_Source information_
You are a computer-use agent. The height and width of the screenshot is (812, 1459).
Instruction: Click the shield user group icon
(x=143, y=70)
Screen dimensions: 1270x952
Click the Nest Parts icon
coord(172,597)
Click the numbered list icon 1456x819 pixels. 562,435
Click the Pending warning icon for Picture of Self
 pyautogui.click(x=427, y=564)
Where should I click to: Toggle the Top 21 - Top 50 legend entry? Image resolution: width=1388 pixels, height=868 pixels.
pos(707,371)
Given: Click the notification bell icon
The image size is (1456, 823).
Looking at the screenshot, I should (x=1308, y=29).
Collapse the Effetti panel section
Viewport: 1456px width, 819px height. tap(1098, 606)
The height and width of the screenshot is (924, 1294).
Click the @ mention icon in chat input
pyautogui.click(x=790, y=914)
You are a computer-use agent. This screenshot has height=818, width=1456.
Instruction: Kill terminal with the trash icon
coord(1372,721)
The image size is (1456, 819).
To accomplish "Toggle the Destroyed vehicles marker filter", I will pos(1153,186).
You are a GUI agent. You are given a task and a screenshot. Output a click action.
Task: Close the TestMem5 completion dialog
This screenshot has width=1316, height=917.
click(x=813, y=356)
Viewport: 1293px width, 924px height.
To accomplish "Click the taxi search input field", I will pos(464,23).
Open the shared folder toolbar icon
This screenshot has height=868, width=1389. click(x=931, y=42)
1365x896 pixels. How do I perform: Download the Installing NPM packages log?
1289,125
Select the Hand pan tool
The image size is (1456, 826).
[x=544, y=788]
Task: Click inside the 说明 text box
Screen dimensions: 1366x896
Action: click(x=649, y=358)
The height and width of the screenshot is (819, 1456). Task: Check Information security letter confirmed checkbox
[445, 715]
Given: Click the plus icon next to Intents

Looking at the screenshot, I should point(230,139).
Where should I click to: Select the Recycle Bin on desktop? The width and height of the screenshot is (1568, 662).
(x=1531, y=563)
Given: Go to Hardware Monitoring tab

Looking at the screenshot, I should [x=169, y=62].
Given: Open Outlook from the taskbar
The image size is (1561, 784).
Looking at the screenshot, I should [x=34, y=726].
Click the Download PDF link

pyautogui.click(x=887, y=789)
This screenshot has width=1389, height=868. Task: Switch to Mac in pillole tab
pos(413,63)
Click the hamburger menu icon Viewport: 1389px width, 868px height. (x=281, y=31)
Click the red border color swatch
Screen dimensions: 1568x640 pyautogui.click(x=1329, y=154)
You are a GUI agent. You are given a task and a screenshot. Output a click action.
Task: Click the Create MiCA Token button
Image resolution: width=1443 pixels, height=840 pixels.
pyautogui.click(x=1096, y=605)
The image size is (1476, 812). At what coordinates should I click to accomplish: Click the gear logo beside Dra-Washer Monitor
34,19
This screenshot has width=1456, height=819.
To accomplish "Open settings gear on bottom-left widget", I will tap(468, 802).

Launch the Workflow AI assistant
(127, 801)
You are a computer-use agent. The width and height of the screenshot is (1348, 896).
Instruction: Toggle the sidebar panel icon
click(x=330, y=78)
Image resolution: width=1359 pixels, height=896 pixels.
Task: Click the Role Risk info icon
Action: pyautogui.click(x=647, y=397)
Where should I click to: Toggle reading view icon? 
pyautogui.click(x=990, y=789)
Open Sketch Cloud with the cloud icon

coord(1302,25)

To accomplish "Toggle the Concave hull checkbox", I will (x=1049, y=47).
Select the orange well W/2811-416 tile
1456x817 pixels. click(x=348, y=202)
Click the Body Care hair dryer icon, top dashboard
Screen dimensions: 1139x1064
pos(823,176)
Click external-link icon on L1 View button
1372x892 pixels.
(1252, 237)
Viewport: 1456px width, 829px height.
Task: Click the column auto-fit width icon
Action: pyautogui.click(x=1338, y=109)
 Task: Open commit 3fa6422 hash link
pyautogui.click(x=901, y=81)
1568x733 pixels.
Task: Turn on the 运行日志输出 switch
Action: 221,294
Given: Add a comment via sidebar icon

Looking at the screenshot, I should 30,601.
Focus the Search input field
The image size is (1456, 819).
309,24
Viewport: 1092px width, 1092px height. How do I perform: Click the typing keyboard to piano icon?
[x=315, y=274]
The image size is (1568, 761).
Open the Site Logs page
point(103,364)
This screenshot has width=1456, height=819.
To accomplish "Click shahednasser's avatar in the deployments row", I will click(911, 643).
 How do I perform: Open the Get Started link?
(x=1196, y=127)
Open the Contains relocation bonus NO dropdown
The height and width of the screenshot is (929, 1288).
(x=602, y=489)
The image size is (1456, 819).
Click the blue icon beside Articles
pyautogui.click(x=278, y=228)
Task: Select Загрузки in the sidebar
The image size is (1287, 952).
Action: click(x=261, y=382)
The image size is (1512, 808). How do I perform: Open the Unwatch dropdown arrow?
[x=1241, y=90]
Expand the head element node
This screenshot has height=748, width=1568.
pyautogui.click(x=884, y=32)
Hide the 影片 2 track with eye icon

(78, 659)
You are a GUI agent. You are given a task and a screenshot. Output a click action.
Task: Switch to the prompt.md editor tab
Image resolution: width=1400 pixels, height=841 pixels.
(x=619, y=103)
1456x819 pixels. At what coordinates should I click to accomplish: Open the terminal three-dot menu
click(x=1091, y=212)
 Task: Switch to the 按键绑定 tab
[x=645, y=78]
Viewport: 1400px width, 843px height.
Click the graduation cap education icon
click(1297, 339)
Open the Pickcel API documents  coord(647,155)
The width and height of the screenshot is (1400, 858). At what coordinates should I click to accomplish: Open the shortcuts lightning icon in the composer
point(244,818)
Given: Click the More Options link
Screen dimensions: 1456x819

_What is expected_
Each line of the listing is to be repeated exactly.

_Task response_
You are a computer-use agent. The height and width of the screenshot is (812, 1459).
Instruction: Click the shield user group icon
(x=143, y=70)
Screen dimensions: 1270x952
Click the Nest Parts icon
coord(172,597)
Click the numbered list icon 1456x819 pixels. 562,435
Click the Pending warning icon for Picture of Self
 pyautogui.click(x=427, y=564)
Where should I click to: Toggle the Top 21 - Top 50 legend entry? Image resolution: width=1388 pixels, height=868 pixels.
pos(707,371)
Given: Click the notification bell icon
The image size is (1456, 823).
Looking at the screenshot, I should (x=1308, y=29).
Collapse the Effetti panel section
Viewport: 1456px width, 819px height. tap(1098, 606)
The height and width of the screenshot is (924, 1294).
Click the @ mention icon in chat input
pyautogui.click(x=790, y=914)
You are a computer-use agent. This screenshot has height=818, width=1456.
Instruction: Kill terminal with the trash icon
coord(1372,721)
The image size is (1456, 819).
To accomplish "Toggle the Destroyed vehicles marker filter", I will pos(1153,186).
You are a GUI agent. You are given a task and a screenshot. Output a click action.
Task: Close the TestMem5 completion dialog
This screenshot has width=1316, height=917.
click(x=813, y=356)
Viewport: 1293px width, 924px height.
To accomplish "Click the taxi search input field", I will pos(464,23).
Open the shared folder toolbar icon
This screenshot has height=868, width=1389. click(x=931, y=42)
1365x896 pixels. How do I perform: Download the Installing NPM packages log?
1289,125
Select the Hand pan tool
The image size is (1456, 826).
[x=544, y=788]
Task: Click inside the 说明 text box
Screen dimensions: 1366x896
Action: click(x=649, y=358)
The height and width of the screenshot is (819, 1456). Task: Check Information security letter confirmed checkbox
[445, 715]
Given: Click the plus icon next to Intents

Looking at the screenshot, I should point(230,139).
Where should I click to: Select the Recycle Bin on desktop? The width and height of the screenshot is (1568, 662).
(x=1531, y=563)
Given: Go to Hardware Monitoring tab

Looking at the screenshot, I should [x=169, y=62].
Given: Open Outlook from the taskbar
The image size is (1561, 784).
Looking at the screenshot, I should [x=34, y=726].
Click the Download PDF link

pyautogui.click(x=887, y=789)
This screenshot has width=1389, height=868. Task: Switch to Mac in pillole tab
pos(413,63)
Click the hamburger menu icon Viewport: 1389px width, 868px height. (x=281, y=31)
Click the red border color swatch
Screen dimensions: 1568x640 pyautogui.click(x=1329, y=154)
You are a GUI agent. You are given a task and a screenshot. Output a click action.
Task: Click the Create MiCA Token button
Image resolution: width=1443 pixels, height=840 pixels.
pyautogui.click(x=1096, y=605)
The image size is (1476, 812). At what coordinates should I click to accomplish: Click the gear logo beside Dra-Washer Monitor
34,19
This screenshot has width=1456, height=819.
To accomplish "Open settings gear on bottom-left widget", I will tap(468, 802).

Launch the Workflow AI assistant
(127, 801)
You are a computer-use agent. The width and height of the screenshot is (1348, 896).
Instruction: Toggle the sidebar panel icon
click(x=330, y=78)
Image resolution: width=1359 pixels, height=896 pixels.
Task: Click the Role Risk info icon
Action: pyautogui.click(x=647, y=397)
Where should I click to: Toggle reading view icon? 
pyautogui.click(x=990, y=789)
Open Sketch Cloud with the cloud icon

coord(1302,25)

To accomplish "Toggle the Concave hull checkbox", I will (x=1049, y=47).
Select the orange well W/2811-416 tile
1456x817 pixels. click(x=348, y=202)
Click the Body Care hair dryer icon, top dashboard
Screen dimensions: 1139x1064
pos(823,176)
Click external-link icon on L1 View button
1372x892 pixels.
(1252, 237)
Viewport: 1456px width, 829px height.
Task: Click the column auto-fit width icon
Action: pyautogui.click(x=1338, y=109)
 Task: Open commit 3fa6422 hash link
pyautogui.click(x=901, y=81)
1568x733 pixels.
Task: Turn on the 运行日志输出 switch
Action: 221,294
Given: Add a comment via sidebar icon

Looking at the screenshot, I should 30,601.
Focus the Search input field
The image size is (1456, 819).
309,24
Viewport: 1092px width, 1092px height. How do I perform: Click the typing keyboard to piano icon?
[x=315, y=274]
The image size is (1568, 761).
Open the Site Logs page
point(103,364)
This screenshot has width=1456, height=819.
To accomplish "Click shahednasser's avatar in the deployments row", I will click(911, 643).
 How do I perform: Open the Get Started link?
(x=1196, y=127)
Open the Contains relocation bonus NO dropdown
The height and width of the screenshot is (929, 1288).
(x=602, y=489)
The image size is (1456, 819).
Click the blue icon beside Articles
pyautogui.click(x=278, y=228)
Task: Select Загрузки in the sidebar
The image size is (1287, 952).
Action: click(x=261, y=382)
The image size is (1512, 808). How do I perform: Open the Unwatch dropdown arrow?
[x=1241, y=90]
Expand the head element node
This screenshot has height=748, width=1568.
pyautogui.click(x=884, y=32)
Hide the 影片 2 track with eye icon

(78, 659)
You are a GUI agent. You are given a task and a screenshot. Output a click action.
Task: Switch to the prompt.md editor tab
Image resolution: width=1400 pixels, height=841 pixels.
(x=619, y=103)
1456x819 pixels. At what coordinates should I click to accomplish: Open the terminal three-dot menu
click(x=1091, y=212)
 Task: Switch to the 按键绑定 tab
[x=645, y=78]
Viewport: 1400px width, 843px height.
Click the graduation cap education icon
click(1297, 339)
Open the Pickcel API documents  coord(647,155)
The width and height of the screenshot is (1400, 858). At what coordinates should I click to accomplish: Open the shortcuts lightning icon in the composer
point(244,818)
Given: Click the More Options link
Screen dimensions: 1456x819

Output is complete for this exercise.